=== Exercise goal ===
Beginning with the line that contains "The image size is (1325, 642).", transcribe every line through the end of the entries exactly as written, and reproduce nothing else.

=== Given information ===
- - - - - - -

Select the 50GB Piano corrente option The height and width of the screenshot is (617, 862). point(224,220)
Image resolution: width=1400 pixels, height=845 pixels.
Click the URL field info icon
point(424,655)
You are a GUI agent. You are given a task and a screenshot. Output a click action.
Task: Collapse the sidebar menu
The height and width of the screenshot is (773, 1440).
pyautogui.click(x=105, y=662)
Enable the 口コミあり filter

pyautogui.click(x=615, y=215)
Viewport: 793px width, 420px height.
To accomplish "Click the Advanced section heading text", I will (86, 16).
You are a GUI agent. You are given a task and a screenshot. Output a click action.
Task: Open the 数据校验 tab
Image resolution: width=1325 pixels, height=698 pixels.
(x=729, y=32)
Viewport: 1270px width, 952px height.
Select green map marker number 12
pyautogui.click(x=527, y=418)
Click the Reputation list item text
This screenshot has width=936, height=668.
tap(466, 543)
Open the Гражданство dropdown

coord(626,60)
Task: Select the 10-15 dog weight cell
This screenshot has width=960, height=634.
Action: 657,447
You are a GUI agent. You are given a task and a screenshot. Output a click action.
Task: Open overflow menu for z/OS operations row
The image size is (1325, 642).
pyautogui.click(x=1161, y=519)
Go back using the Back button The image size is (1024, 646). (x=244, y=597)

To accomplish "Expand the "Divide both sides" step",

- - - - - - -

=== Exercise result ===
The image size is (1325, 642).
pyautogui.click(x=1161, y=519)
Go back using the Back button The image size is (1024, 646). (x=244, y=597)

To accomplish "Expand the "Divide both sides" step",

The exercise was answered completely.